*Exercise A:*
Lay out the lines of the listing as a JSON list of strings, one string per line and blank lines omitted, starting at the first line of the listing and ending at the line that contains "Click the MIC", inclusive.

*Article:*

The "at" expression in the integral ∫a.tdt comes from an inner integral ∫adt = at is that what you mean?

3. Aug 16, 2015

### RyanH42

$V=dx/dt$
$dx=Vdt$
$x=∫Vdt$
$a=dV/dt$
$dV=adt$
$V=∫adt$ so

$x=∫Vdt$ here V is equal $V=∫adt$ = $x=∫(∫adt)dt$ a is 10 so, $V=∫adt$, $V=∫10dt$ which its 10t. now $x=∫(∫adt)dt$=$x=∫10tdt$ which its $10t^2/2$

4. Aug 16, 2015

### Staff: Mentor

This doesn't make sense. Acceleration is the time rate of change of velocity, so the units typically are m/s2 or similar (distance/time2).
To solve this problem you have to solve a differential equation, which in this case you can do by integrating twice.
The differential equation is $\frac{d^2s}{dt^2} = a$.
Integrate both sides to get ds/dt, the velocity:
Velocity: $v = \frac{ds}{dt} = \int \frac{d}{dt}\frac{ds}{dt} dt= \int a dt = at + v_0$
Integrate once more to get the displacement:
Displacement $s = \int \frac{ds}{dt} dt= \int v dt = \int (at + v_0)dt = \frac 1 2 at^2 + v_0t + s_0$
The constants v0 and s0 are the initial velocity and initial displacement.

5. Aug 16, 2015

### Stephanus

I mean Distance = $\int a.t \, dt$
But if you said
Is it $V = \int a \, dt$?

*Recorded information:*
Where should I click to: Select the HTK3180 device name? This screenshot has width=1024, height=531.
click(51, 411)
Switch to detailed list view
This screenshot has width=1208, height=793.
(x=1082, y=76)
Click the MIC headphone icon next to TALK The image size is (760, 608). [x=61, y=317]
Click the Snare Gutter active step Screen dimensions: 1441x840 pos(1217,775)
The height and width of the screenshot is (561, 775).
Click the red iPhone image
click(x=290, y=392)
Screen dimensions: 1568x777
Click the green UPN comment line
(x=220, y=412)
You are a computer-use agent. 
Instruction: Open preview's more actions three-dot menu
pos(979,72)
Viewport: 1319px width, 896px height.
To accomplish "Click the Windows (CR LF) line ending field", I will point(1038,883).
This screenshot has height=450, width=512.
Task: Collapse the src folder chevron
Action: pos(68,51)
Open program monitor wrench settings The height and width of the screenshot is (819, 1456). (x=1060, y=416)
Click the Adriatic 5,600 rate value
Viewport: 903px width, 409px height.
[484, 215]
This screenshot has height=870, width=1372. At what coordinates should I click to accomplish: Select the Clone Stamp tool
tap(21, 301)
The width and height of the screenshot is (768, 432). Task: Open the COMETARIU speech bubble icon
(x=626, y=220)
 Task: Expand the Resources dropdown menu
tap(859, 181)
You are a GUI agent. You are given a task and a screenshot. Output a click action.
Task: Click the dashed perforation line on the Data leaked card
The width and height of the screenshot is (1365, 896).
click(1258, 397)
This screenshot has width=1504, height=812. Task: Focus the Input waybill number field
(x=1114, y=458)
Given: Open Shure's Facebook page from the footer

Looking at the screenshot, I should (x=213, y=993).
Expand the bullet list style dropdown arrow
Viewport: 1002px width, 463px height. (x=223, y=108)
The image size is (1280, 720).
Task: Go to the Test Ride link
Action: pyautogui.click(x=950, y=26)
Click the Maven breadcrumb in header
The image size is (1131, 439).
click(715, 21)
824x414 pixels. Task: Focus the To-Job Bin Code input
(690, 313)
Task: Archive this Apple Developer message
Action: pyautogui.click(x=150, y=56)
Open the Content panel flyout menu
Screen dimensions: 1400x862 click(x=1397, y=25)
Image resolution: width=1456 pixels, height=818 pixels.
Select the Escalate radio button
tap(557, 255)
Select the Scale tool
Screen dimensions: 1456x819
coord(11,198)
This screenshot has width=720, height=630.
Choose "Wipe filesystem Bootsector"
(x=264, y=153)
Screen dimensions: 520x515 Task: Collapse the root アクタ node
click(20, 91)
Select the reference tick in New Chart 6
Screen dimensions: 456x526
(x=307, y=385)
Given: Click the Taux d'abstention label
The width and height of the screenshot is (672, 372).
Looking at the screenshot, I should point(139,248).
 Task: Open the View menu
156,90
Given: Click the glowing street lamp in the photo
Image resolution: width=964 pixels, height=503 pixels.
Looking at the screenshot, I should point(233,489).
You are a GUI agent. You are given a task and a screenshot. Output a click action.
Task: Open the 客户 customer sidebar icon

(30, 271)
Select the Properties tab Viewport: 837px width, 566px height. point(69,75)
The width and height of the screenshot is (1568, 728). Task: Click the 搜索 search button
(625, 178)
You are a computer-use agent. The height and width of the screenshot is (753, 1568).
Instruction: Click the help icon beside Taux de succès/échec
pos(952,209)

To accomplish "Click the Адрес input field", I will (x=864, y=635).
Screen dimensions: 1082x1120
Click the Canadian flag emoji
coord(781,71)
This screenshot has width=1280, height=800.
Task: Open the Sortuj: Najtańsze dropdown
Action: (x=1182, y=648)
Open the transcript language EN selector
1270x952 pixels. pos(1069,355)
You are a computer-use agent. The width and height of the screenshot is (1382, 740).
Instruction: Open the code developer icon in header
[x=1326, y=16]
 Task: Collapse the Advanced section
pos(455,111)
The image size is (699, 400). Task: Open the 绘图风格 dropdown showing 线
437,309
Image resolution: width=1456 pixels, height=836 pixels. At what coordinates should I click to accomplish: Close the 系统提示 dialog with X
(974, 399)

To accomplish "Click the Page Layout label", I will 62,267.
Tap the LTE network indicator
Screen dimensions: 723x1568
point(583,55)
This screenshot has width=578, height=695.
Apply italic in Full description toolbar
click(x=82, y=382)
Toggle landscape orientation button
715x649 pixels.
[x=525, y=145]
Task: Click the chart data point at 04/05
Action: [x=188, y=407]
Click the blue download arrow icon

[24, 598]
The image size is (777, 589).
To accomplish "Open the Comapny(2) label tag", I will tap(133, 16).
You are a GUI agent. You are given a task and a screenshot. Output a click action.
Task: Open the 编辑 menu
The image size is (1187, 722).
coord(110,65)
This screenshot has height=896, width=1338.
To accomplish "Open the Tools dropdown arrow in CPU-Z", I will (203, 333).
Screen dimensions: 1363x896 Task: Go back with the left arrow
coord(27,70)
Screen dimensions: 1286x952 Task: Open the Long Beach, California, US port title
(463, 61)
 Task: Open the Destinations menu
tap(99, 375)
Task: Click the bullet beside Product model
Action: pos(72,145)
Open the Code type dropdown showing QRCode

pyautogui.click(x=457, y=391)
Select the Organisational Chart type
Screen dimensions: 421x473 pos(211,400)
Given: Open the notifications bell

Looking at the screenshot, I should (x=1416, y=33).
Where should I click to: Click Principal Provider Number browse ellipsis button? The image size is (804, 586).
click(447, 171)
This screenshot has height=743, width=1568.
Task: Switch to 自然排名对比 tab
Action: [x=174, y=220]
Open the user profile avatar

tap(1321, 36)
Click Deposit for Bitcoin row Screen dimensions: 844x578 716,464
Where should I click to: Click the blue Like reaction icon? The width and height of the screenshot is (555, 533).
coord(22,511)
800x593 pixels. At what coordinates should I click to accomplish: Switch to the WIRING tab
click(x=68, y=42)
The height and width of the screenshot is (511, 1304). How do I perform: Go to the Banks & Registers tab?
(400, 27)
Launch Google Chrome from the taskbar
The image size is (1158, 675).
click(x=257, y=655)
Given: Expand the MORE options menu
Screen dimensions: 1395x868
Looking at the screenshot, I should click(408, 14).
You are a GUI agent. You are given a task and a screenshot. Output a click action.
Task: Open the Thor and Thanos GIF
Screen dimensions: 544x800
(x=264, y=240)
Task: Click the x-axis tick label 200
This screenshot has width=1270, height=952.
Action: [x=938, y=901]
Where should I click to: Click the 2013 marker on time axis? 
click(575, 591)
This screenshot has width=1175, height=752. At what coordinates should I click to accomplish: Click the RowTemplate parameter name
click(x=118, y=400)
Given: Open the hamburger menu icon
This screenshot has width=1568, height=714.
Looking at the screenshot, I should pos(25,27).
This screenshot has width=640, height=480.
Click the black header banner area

*Exercise B:*
Proceed with the forum thread on integrating acceleration to obtain distance, beginning after its last line.

*Task output A:*
[
  "Where should I click to: Select the HTK3180 device name? This screenshot has width=1024, height=531.",
  "click(51, 411)",
  "Switch to detailed list view",
  "This screenshot has width=1208, height=793.",
  "(x=1082, y=76)",
  "Click the MIC headphone icon next to TALK The image size is (760, 608). [x=61, y=317]"
]

*Task output B:*
6. Aug 16, 2015

### Stephanus

Ahh, this is what @jedishrfu means about inner integral?
So the distance is not straight forward $D = \int a.t \, dt$, but $D = \int (\int a \, dt) \, dt$ while $\int a \, dt = a.t \text { , so } D = \int a.t \, dt$

7. Aug 16, 2015

### Stephanus

Hi Mark44
YES, That's right Mark44, it's NOT acceleration. You might know that the galaxies are traveling from us. The farther, the faster. About 100km/s per 3 million light year. (200 km/s per 6 million ly) You are right! It's not acceleration. But for a non English speaker. I don't know the term for the galaxy movement. Glad you pointed that out.
Yes it makes sense.
It is for the case where the object started not in T0 and at some distance at some velocity. Have to think this paragraph for a while to understand that. It's more complicated than I tought.